EXERCISE GOAL:
Restate the part of the article below on the Florida bathroom bill that opens with the words "A new bill put" and closes with "their gender identities.", substituting "second-degree misdemeanor" for "first-degree misdemeanor".

TEXT SECTION:
--- START ---

Florida

Fla. House Bill Could Criminalize Bathroom Use for Transgender People

A new bill put forward by a Florida state lawmaker from Miami could make it a crime to use the restroom that doesn't correspond to your sex at birth, a proposal that could particularly impact transgender Floridians.

Rep. Frank Artiles’ bill would make it a first-degree misdemeanor for anyone who, in the bill's language, isn’t a “biological female” to use “single-sex public facilities designated for girls, women, ladies, or persons of the female sex.” The law would also limit men’s public restrooms to “biological males.”

The bill’s language was first reported by Salon.com, which noted that the bill would bar transgender people from using the restrooms that match their gender identities.

Artiles’ bill defined single-sex public facilities as “bathrooms, dressing rooms, fitting rooms, locker rooms, showers, and other similar facilities where there is a reasonable expectation of privacy” and that are maintained by “an owner of public accomodations, a school, or a place of employment; that conspicuously designated with appropriate signage for use by persons of only one sex; and that are designed or designated to be used by more than one person at a time.”

The proposed bill from Artiles also said that in the case of this law, “biological female” or “biological male” means the person’s sex “at birth.”

Artiles’ described the need for the protections in the bill saying, “Single-sex public facilities are places of increased vulnerability and present the potential for crimes against individuals using those facilities, including, but not limited 30 to, assault, battery, molestation, rape, voyeurism, and exhibitionism.”

The bill also opens up people who use the restroom that doesn't correspond to their sex at birth to civil penalties and allows civil action against operators of public facilities that violate the law.

The bill would also preempt any city or county “law, regulation, policy, or decree.”

--- END ---

SUPPLIED DATA:
--- START ---

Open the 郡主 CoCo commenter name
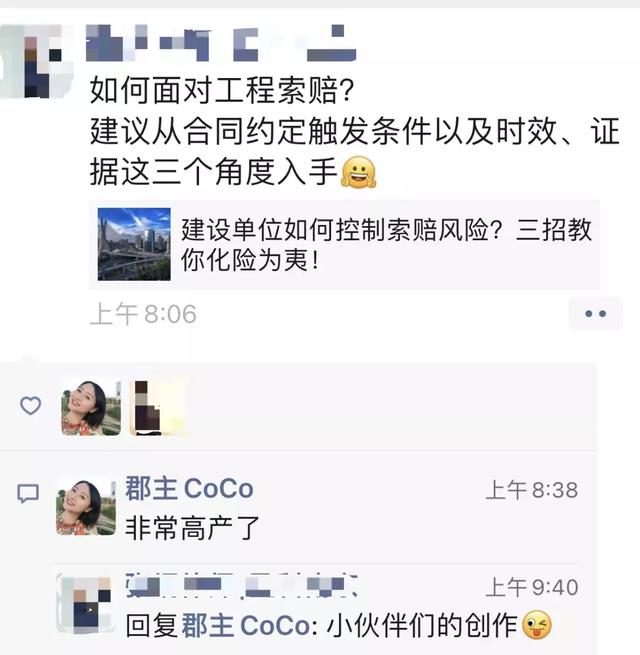Image resolution: width=640 pixels, height=655 pixels. point(189,488)
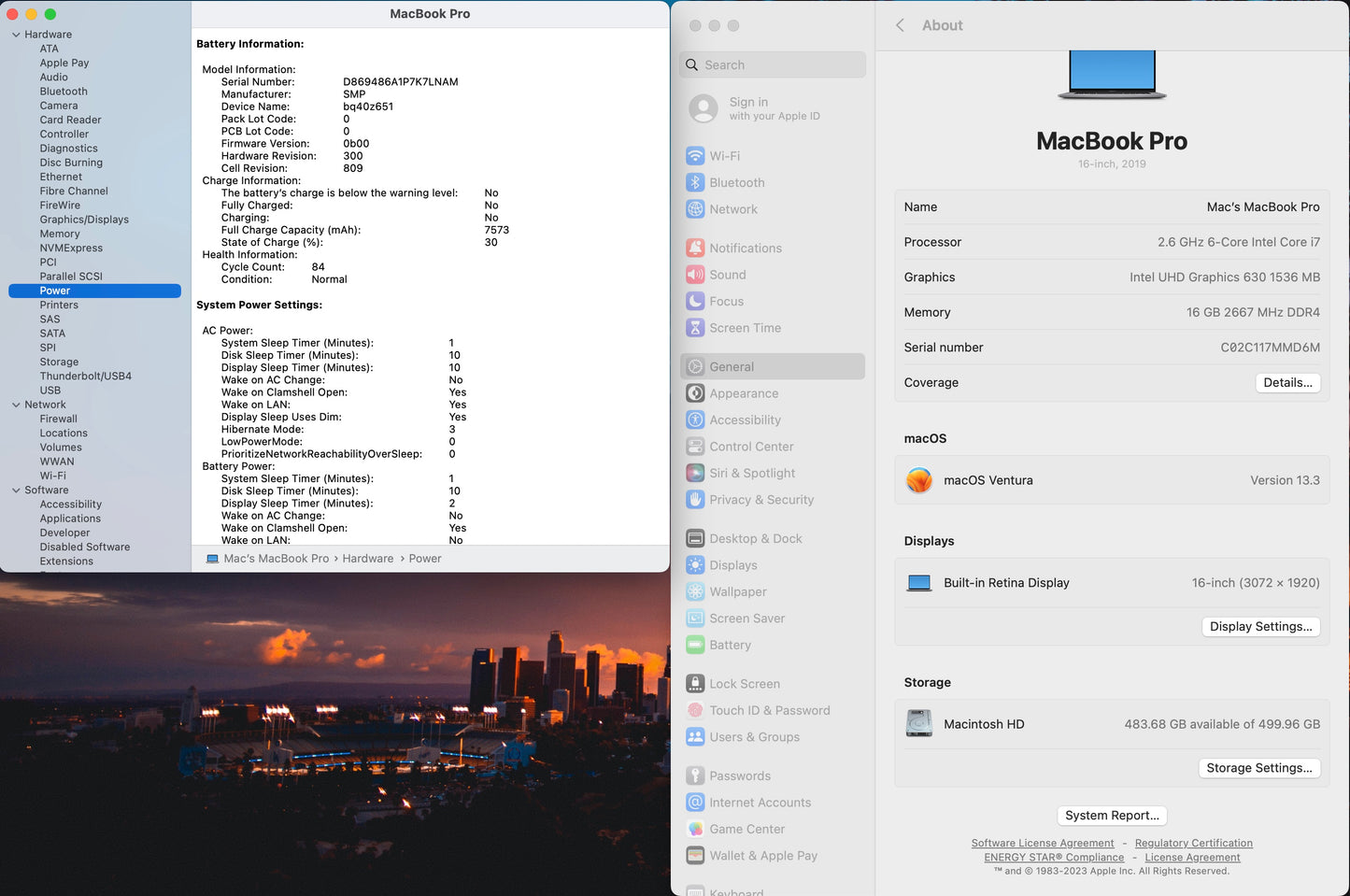This screenshot has width=1350, height=896.
Task: Collapse the Software tree section
Action: point(16,491)
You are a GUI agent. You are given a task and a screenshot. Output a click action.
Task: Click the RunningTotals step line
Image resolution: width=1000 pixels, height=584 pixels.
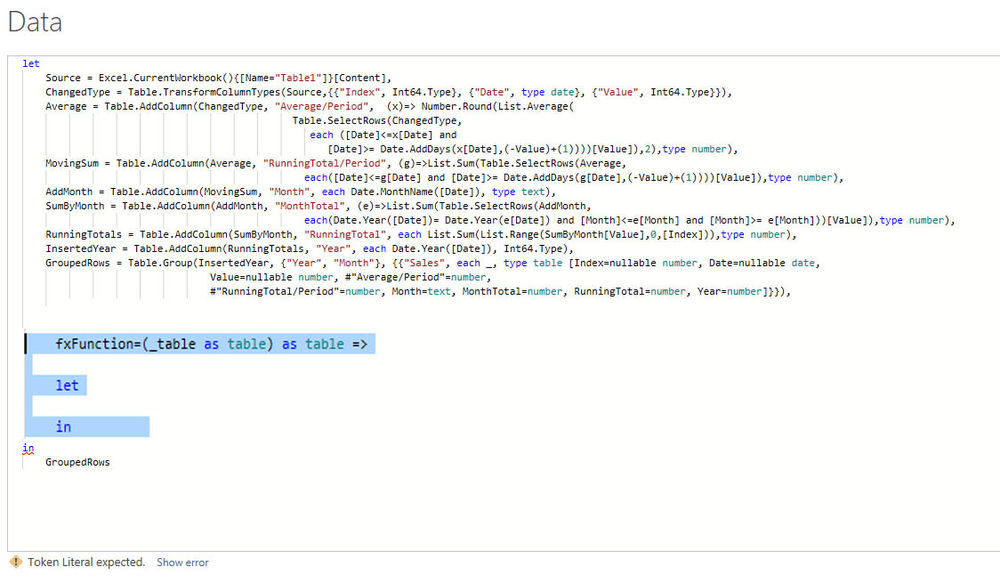pos(79,234)
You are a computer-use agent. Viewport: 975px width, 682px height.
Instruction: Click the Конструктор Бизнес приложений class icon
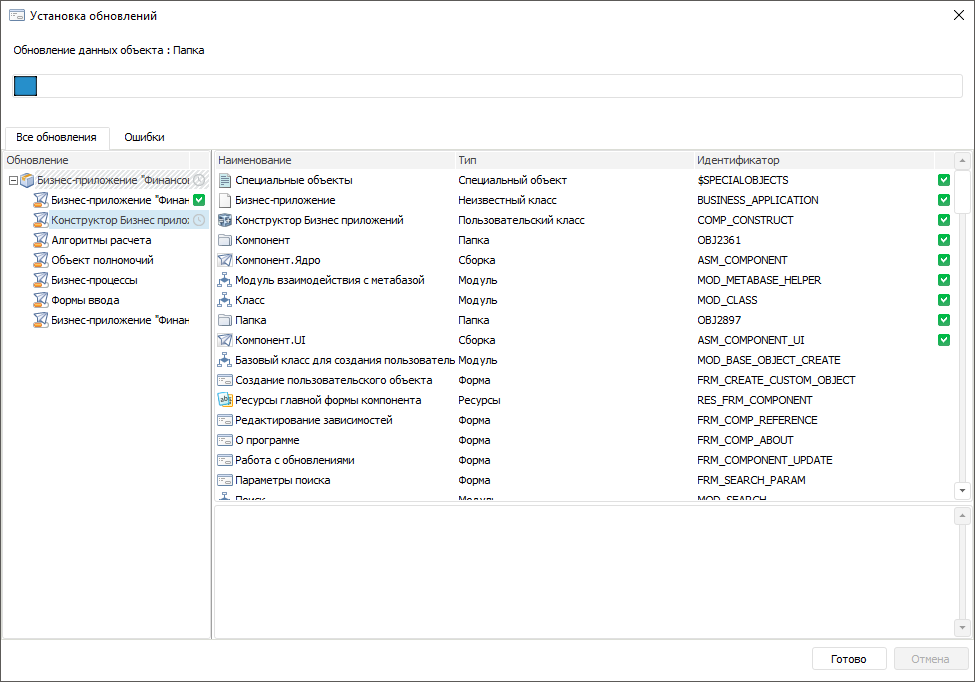pyautogui.click(x=225, y=220)
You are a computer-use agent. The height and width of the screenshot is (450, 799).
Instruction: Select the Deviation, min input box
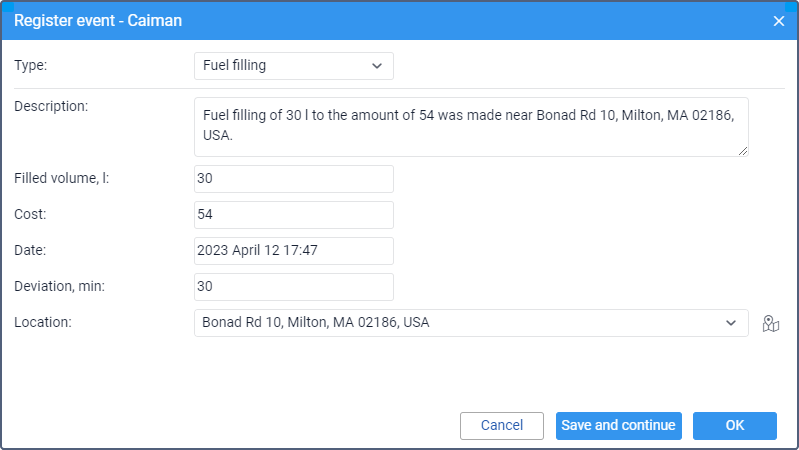(294, 287)
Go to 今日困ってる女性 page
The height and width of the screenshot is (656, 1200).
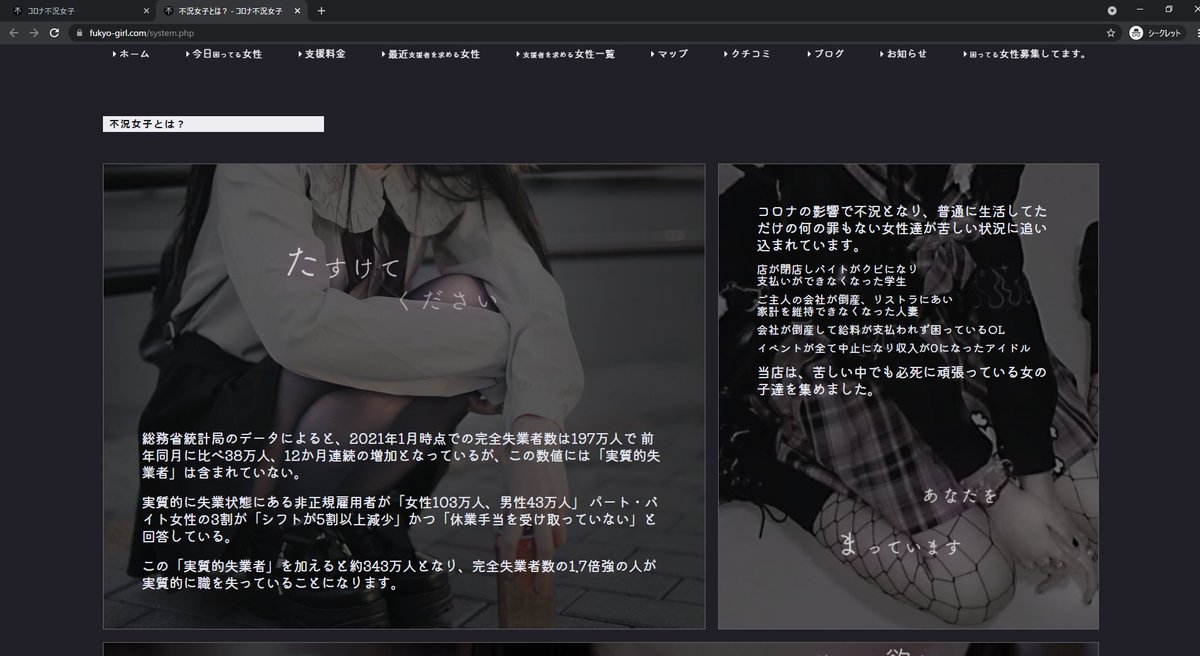click(227, 54)
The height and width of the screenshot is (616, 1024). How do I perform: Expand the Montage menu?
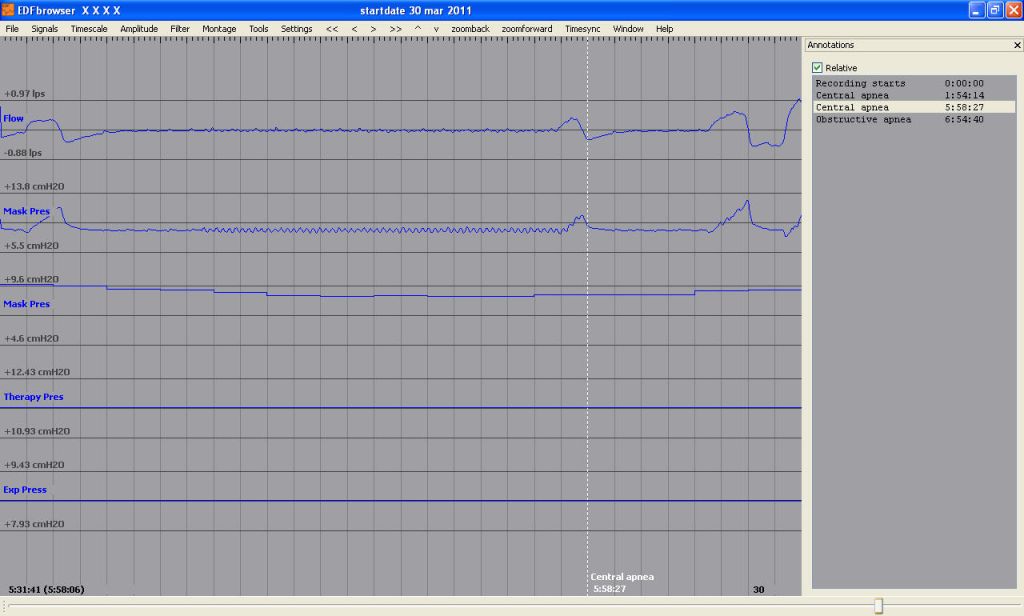pyautogui.click(x=219, y=29)
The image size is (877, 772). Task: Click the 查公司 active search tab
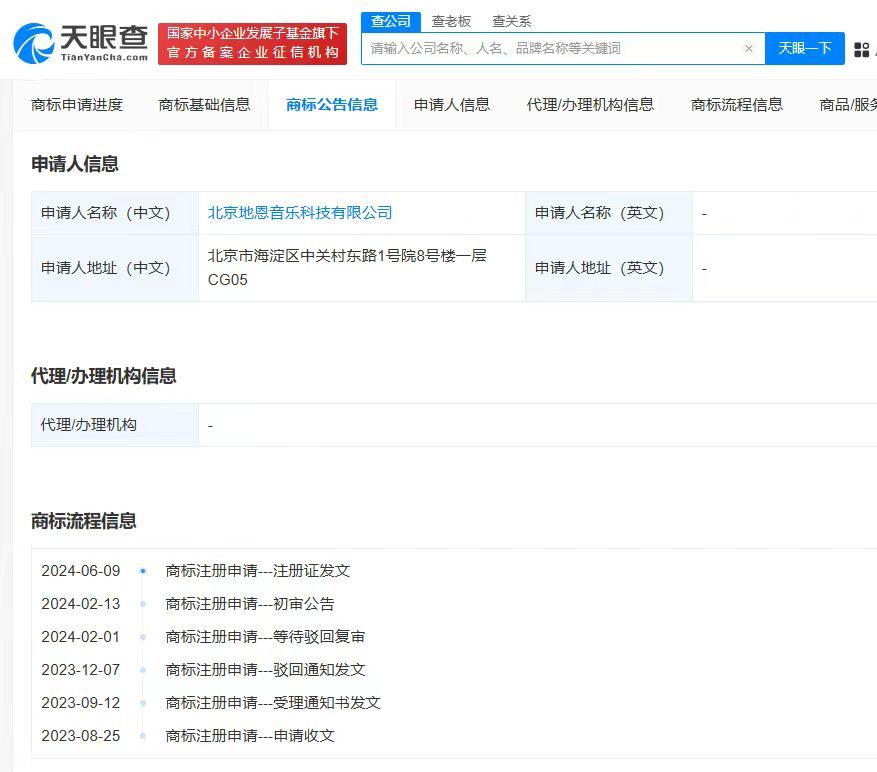(390, 20)
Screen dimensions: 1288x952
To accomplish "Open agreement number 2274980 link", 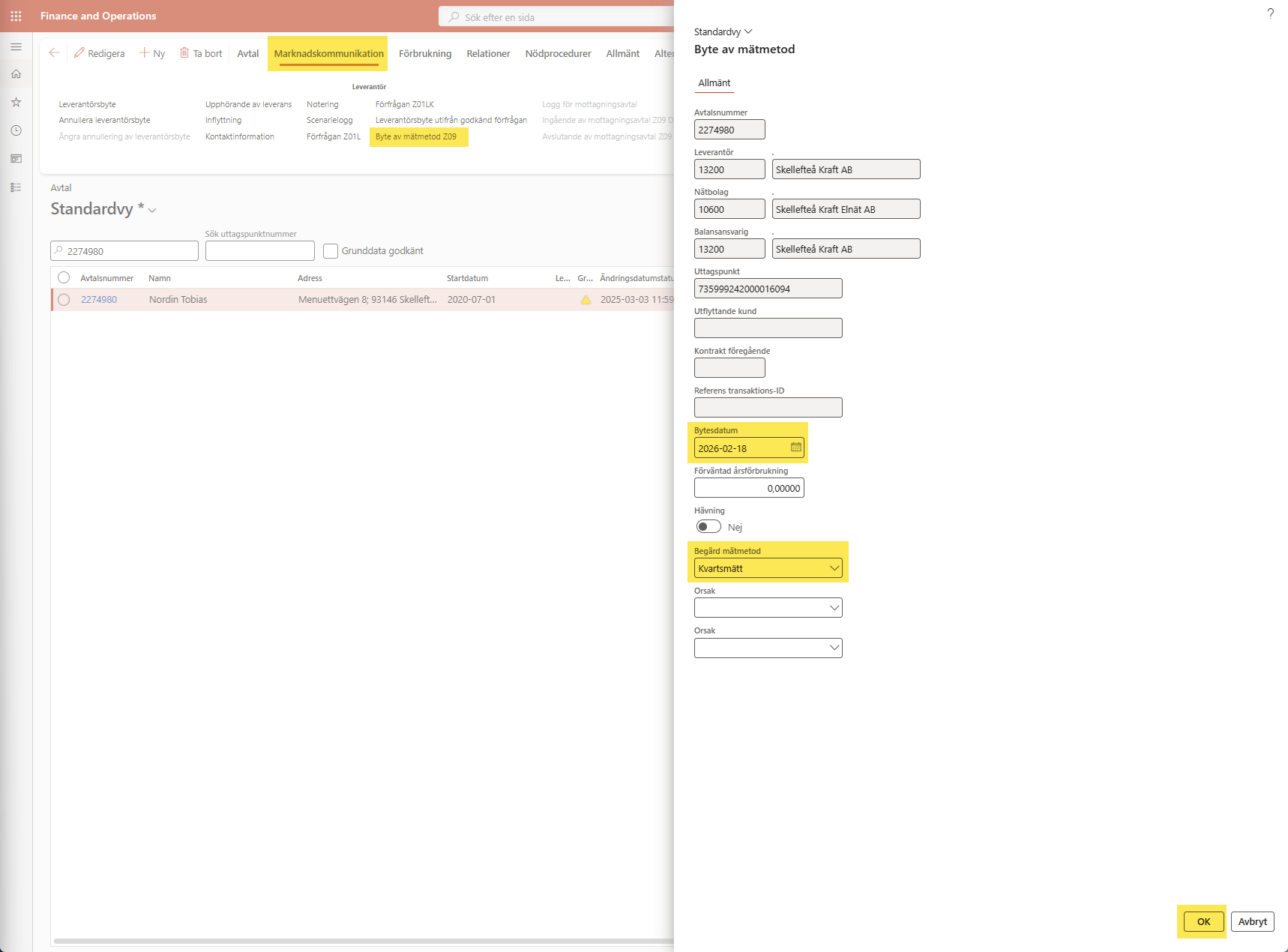I will (99, 300).
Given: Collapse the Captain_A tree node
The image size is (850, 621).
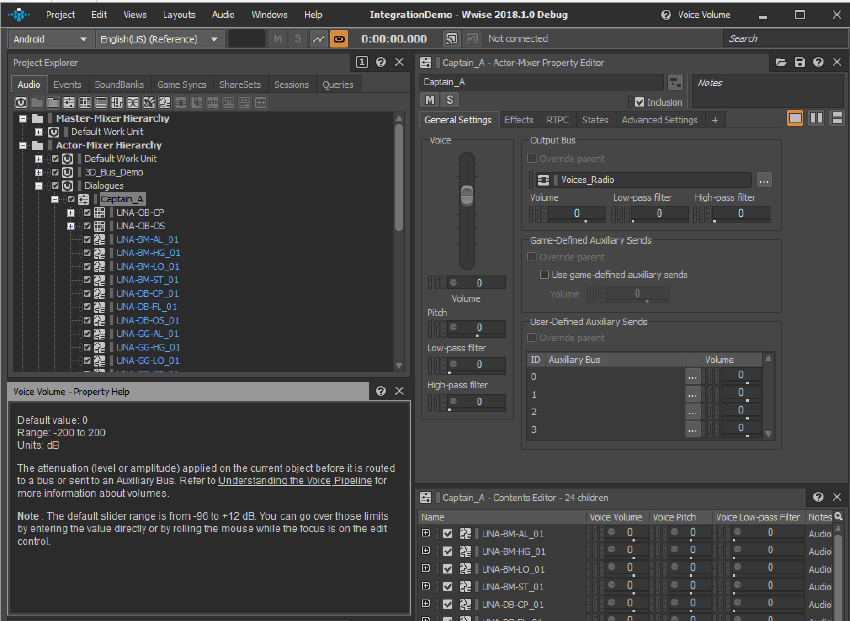Looking at the screenshot, I should tap(56, 199).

--- END ---

ANSWER FOR THIS EXERCISE:
A new bill put forward by a Florida state lawmaker from Miami could make it a crime to use the restroom that doesn't correspond to your sex at birth, a proposal that could particularly impact transgender Floridians.

Rep. Frank Artiles’ bill would make it a second-degree misdemeanor for anyone who, in the bill's language, isn’t a “biological female” to use “single-sex public facilities designated for girls, women, ladies, or persons of the female sex.” The law would also limit men’s public restrooms to “biological males.”

The bill’s language was first reported by Salon.com, which noted that the bill would bar transgender people from using the restrooms that match their gender identities.